3) Berorientasi pada sumber. Bagi orang dogmatis yang paling penting ialah

siapa yang berbicara, buakn apa yang dibicarakan. Ia terikat sekali pada otoritas yang mutlak. Ia tunduk pada otoritas, karena – seperti umumnya orang dogmatis – ia cenderung lebih cemas dan mempunyai rasa tidak aman yang tinggi.

4) Mencari informasi dari sumber sendiri. Orang-orang dogmatis hanya

mempercayai sumber informasi mereka sendiri. Mereka tidak akan meneliti tentang orang lain dari sumber yang lain. Pemeluk aliran agama yang dogmatis hanya mempercayai penjelasan tentang keyakinan aliran lain dari sumber-sumber yang terdapat pada aliran yang dianutnya.

5) Secara kaku mempertahankan dan membela sistem kepercayaannya.

Berbeda dengan orang terbuka yang menerima kepercayaannya secara provisional, orang dogmatis menerima kepercayaannya secara mutlak. Orang dogmatis kuatir, bila satu butir saja dari kepercayaannya yang berubah, ia akan kehilangan seluruh dunianya. Ia akan mempertahankan setiap jengkal dari wilayah kepercayaannya sampai titik darah yang penghabisan.

6) Tidak mampu membiarkan inkonsistensi. Orang dogmatis tidak tahan hidup dalam suasana inkonsisten. Ia mengehindari kontradiksi atau benturan gagasan. Informasi yang tidak konsisten dengan desakan dari dalam dirinya akan ditolak, didistorsi, atau tidak dihiraukan sama sekali.

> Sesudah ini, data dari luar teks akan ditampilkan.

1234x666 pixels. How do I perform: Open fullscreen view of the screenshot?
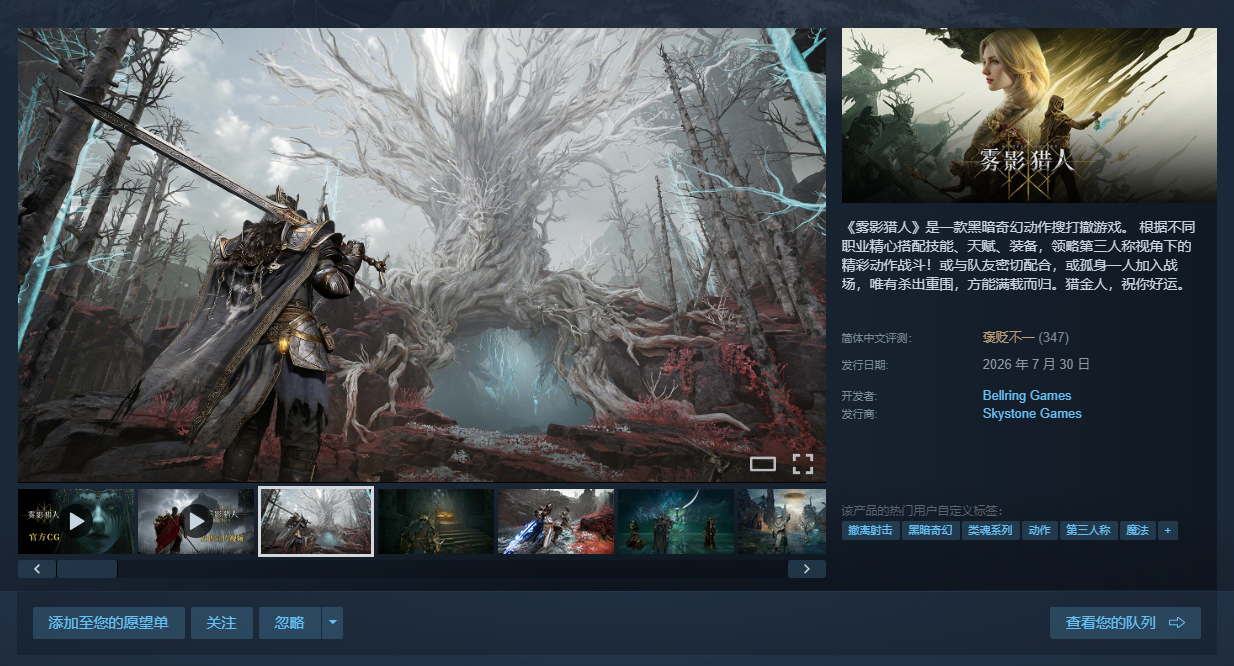tap(803, 463)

Bersama-sama dengan sikap percaya dan sikap suportif, sikap terbuka mendorong timbulnya saling pengertian, saling menghargai dan yang paling penting dapat saling mengembangkan kualitas hubungan interpersonal melalui komunikasi yang dilakukan.

II.3 Konsep Diri

Konsep diri adalah semua ide, pikiran, kepercayaan dan pendirian yang diketahui individu tentang dirinya dan mempengaruhi individu dalam berhubungan dengan orang lain (Stuart dan Sudeen, 1998). Hal ini temasuk persepsi individu akan sifat dan kemampuannya, interaksi dengan orang lain dan lingkungan, nilai-nilai yang berkaitan dengan pengalaman dan objek, tujuan serta keinginannya. Sedangkan menurut Beck, Willian dan Rawlin (1986) menyatakan bahwa konsep diri adalah cara individu memandang dirinya secara utuh, baik fisikal, emosional intelektual , sosial dan spiritual.

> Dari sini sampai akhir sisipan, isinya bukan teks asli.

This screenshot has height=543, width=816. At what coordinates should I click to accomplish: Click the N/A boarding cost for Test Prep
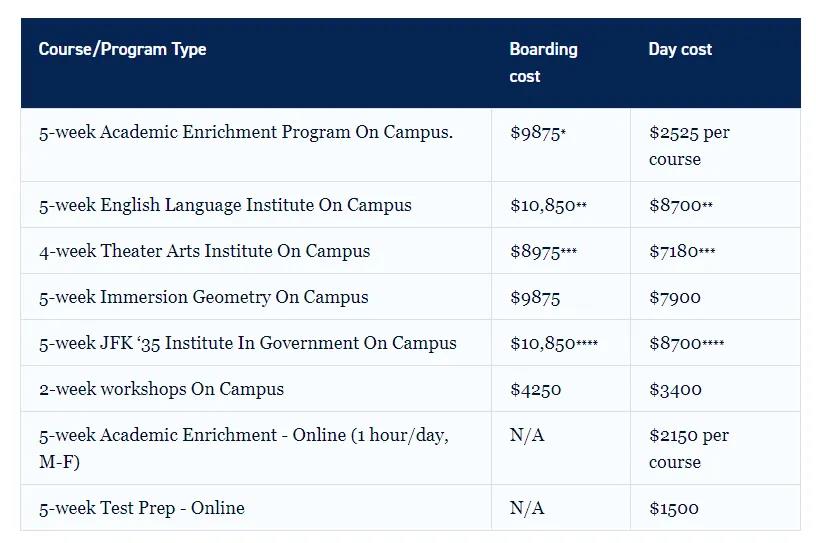[527, 508]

William H. Fitts (1971) megemukakan bahwa konsep diri merupakan aspek penting dalam diri seseorang, karena konsep diri seseorang merupakan kerangka acuan (frame of reference) dalam berinteraksi dengan lingkungan. Ia menjelaskan konsep diri secara fenomenologis, dan mengatakan bahwa ketika individu mempersepsikan dirinya, bereaksi terhadap dirinya, memberikan arti dan penilaian serta membentuk abstraksi tentang dirinya berarti ia menunjukkan suatu

kesadaran diri (self awareness) dan kemampuan untuk keluar dari dirinya sendiri untuk melihat dirinya seperti yang ia lakukan terhadap dunia di luar dirinya. Diri secara keseluruhan (total self) seperti yang dialami individu disebut juga diri fenomenal (Snygg & Combs, 1949, dalam Fitts, 1971). Diri fenomenal ini adalah diri yang diamati, dialami dan dinilai oleh individu sendiri, yaitu diri yang ia sadari. Keseluruhan kesadaran atau persepsi ini merupakan gambaran tentang diri atau konsep diri individu.

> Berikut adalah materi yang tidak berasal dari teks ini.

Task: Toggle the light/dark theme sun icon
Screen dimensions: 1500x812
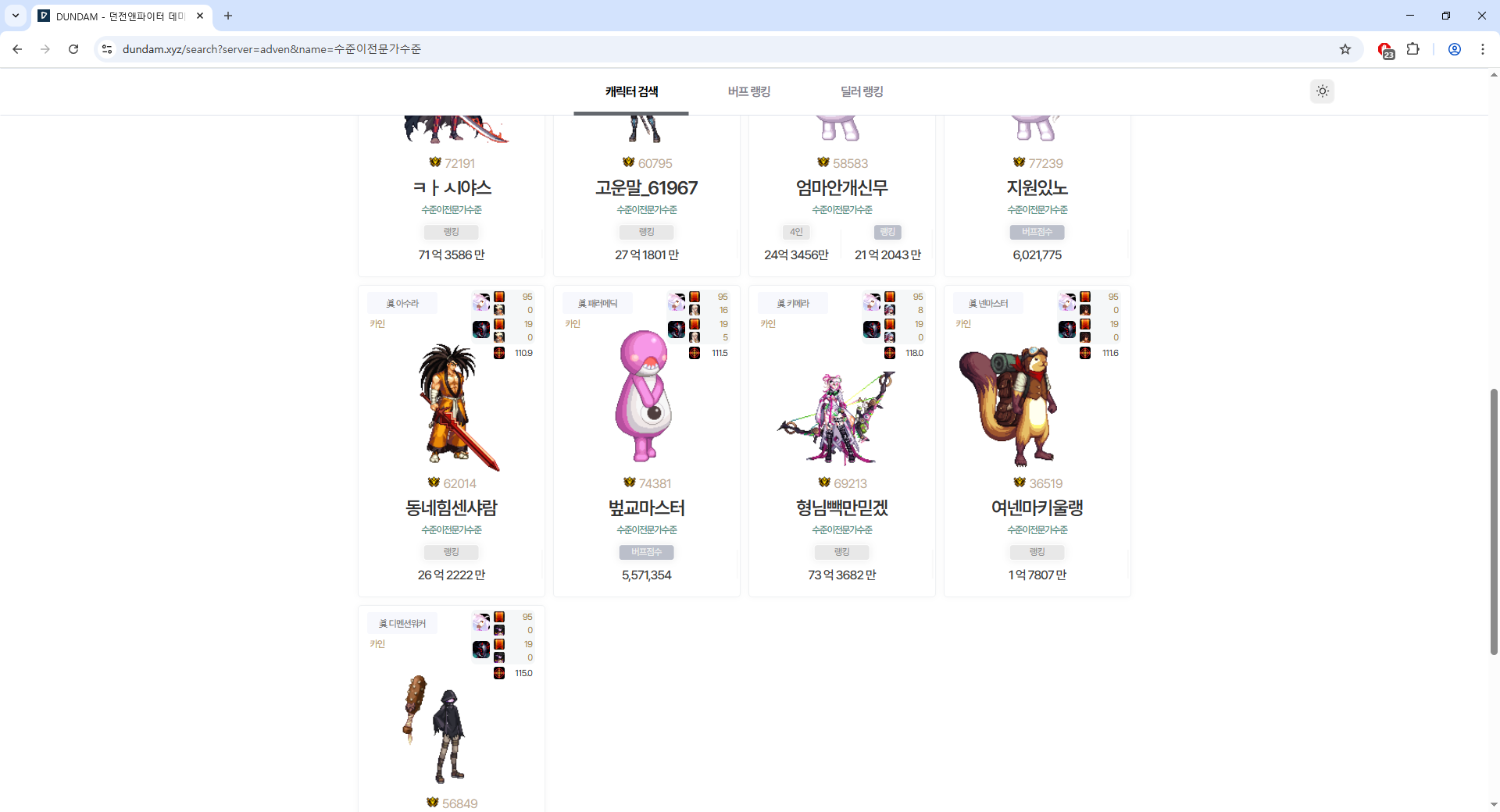Action: pos(1322,91)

Fitts juga mengatakan bahwa konsep diri berpengaruh kuat terhadap tingkah laku seseorang. Dengan mengetahui konsep diri seseorang, kita akan lebih mudah meramalkan dan memahami tingkah laku orang tersebut. Pada umumnya tingkah laku individu berkaitan dengan gagasan-gagasan tentang dirinya sendiri.